Salute e sicurezza nei luoghi di lavoro, Inail ha pubblicato il Bando ISI
INAIL ha pubblicato l’edizione 2026 del Bando ISI, che finanzia progetti finalizzati al miglioramento delle condizioni di salute e sicurezza nei luoghi di lavoro e all’adozione di soluzioni tecnologiche innovative.
Confartigianato Imprese Terni, al fine di consentire alle imprese umbre e della provincia di cogliere questa opportunità, ne ha sintetizzato i contenuti, mettendo a disposizione i propri referenti, che possono essere contattati per verificare la possibilità di accesso.
Possono partecipare al bando tutte le imprese, anche individuali, con almeno 1 ULA (Unità Lavorativa Annua) nel 2025, con sede nel territorio regionale iscritte alla CCIAA.
È richiesto il raggiungimento di una soglia minima di 130 punti, calcolata in base a: dimensione aziendale;
tipologia di lavorazione e relativo livello di rischio; tipologia di intervento e asse di finanziamento prescelto.

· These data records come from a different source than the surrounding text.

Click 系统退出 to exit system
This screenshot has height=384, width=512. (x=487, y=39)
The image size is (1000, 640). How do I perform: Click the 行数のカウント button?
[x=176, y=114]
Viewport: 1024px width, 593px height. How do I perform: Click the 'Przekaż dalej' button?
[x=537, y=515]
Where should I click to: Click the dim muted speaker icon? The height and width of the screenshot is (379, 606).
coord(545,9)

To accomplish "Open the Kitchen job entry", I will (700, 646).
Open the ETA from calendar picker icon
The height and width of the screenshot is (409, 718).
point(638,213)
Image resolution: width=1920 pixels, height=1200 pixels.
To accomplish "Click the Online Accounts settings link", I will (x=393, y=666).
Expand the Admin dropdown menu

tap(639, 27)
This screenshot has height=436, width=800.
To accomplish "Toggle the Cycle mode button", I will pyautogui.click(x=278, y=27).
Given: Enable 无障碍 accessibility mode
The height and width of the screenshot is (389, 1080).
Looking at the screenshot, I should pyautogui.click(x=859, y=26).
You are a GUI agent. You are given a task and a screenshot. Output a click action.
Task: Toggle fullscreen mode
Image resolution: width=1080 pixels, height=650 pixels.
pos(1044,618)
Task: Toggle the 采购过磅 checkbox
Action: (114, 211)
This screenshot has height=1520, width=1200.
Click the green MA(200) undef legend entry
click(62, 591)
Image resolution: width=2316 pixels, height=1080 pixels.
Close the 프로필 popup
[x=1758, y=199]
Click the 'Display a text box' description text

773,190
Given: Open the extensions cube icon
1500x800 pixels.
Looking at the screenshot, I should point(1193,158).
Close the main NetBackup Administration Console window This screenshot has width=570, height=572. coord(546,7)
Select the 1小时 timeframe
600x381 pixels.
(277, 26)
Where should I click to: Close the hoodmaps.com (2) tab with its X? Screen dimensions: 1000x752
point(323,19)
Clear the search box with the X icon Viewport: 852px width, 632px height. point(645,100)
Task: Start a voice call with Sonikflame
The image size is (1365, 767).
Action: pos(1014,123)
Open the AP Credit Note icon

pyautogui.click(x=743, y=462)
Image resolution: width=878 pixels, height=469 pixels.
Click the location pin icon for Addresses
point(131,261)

Il bando è articolato in cinque assi:
Asse 1
1.1 Progetti per la riduzione dei rischi tecnopatici (malattie professionali);
1.2 Progetti di responsabilità sociale e adozione di modelli organizzativi;
Asse 2 – Progetti per la riduzione dei rischi infortunistici;
Asse 3 – Progetti di bonifica da materiali contenenti amianto;
Asse 4 – Progetti riservati alle micro e piccole imprese di settori specifici;
Asse 5 – Progetti per micro e piccole imprese della produzione agricola primaria.
Contributi concedibili
I contributi sono concessi a fondo perduto nella seguente misura:
65% delle spese ammissibili, fino a 130.000 euro (Assi 1–4);
80% a fondo perduto:
per i giovani agricoltori (Asse 5);
per i progetti di modelli organizzativi (Asse 1.2).
Novità 2025–2026
È prevista la possibilità di ottenere fino a 20.000 euro aggiuntivi (nel limite massimo complessivo di 130.000 euro) per: soluzioni innovative, come DPI intelligenti (es. abbigliamento con sensori biometrici);
interventi di protezione dal calore estremo.